GENEL KURUL KONUŞMASI
Konu: 2013 YILI MERKEZÎ YÖNETİM BÜTÇESİ VE 2011 YILI MERKEZÎ YÖNETİM KESİN HESAP KANUNU TASARISI
Yasama Yılı:3
Birleşim:40
Tarih:14.12.2012

BDP GRUBU ADINA NURSEL AYDOĞAN (Diyarbakır) - Sayın Başkan, değerli milletvekilleri; ben de 2013 yılı bütçe tasarısı kapsamında Orman ve Su İşleri Bakanlığına bağlı Meteoroloji Genel Müdürlüğü ile Türkiye Su Enstitüsü bütçeleri üzerine söz almış bulunuyorum partimiz adına. Öncelikle, hepinizi saygıyla, sevgiyle selamlıyorum.
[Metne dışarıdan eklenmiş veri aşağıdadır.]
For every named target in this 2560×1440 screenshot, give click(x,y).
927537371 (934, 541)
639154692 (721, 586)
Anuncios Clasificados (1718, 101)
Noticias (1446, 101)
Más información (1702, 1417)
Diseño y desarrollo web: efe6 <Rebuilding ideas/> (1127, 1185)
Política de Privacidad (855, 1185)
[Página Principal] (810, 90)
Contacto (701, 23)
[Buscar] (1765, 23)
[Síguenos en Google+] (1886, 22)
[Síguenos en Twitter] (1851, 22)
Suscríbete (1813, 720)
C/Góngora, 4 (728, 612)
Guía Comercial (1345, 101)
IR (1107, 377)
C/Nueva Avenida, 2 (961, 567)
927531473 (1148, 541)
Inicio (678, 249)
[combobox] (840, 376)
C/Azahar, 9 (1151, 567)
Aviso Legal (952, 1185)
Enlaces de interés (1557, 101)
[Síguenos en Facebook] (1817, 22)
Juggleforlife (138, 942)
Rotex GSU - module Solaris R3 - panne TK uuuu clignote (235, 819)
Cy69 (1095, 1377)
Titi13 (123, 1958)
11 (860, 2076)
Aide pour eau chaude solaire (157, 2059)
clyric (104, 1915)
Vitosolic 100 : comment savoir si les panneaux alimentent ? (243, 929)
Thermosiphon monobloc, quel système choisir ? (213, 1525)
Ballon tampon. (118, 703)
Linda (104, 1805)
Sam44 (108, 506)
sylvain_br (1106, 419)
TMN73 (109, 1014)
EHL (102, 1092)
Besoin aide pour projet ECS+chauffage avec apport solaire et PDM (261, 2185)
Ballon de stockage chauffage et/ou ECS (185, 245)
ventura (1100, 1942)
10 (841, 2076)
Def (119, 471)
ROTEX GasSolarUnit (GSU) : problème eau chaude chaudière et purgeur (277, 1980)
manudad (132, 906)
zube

Ve yine, şu anda ekranları başında bizleri izlemekte olduklarını düşündüğüm ama Türkiye'de yapılan KCK operasyonları nedeniyle milletvekilliklerini yapamayan, şu anda bizimle bu salonda bulunamayan değerli arkadaşlarım Sevgili Selma Irmak, Gülseren Yıldırım, Faysal Sarıyıldız'ı ve yine Kemal Aktaş, İbrahim Ayhan ve yine 2011 seçimlerinde 85 bin gibi çok yüksek bir oy alarak seçilen ama milletvekilliği yine elinden alınan, gasbedilen ama milletvekilliği elinden alınsa da gasbedilse de o her zaman Kürt halkının gönlünün milletvekili olarak kalan Sevgili Hatip Dicle'yi de buradan sevgiyle, saygıyla selamlamak istiyorum. (BDP sıralarından alkışlar)

Değerli milletvekilleri, su, insanın en temel gereksinimi olmakla birlikte dünyadaki su rezervlerinin gün geçtikçe azalıyor olması, 2025 yılında dünya nüfusunun üçte 1'inin ciddi derecede su sıkıntısı çekeceğiyle ilgili veriler suyun önemini günümüzde giderek artırmaktadır. Bu nedenle, hükûmetlerin ulusal ve uluslararası su politikalarını belirlemek bir gereklilikten öte, artık zorunlu hâle gelmiştir. Bu amaçla bir yıl önce kurulan Türkiye Su Enstitüsünün nasıl bir su yönetim stratejisi oluşturacağı son derece önemlidir.

Değerli milletvekilleri, ülkemizde en büyük doğa katliamlarından biri olan ormanlarımızın yok edilmesi, hem havamızın hem de su kaynaklarımızın tüketilmesi demektir.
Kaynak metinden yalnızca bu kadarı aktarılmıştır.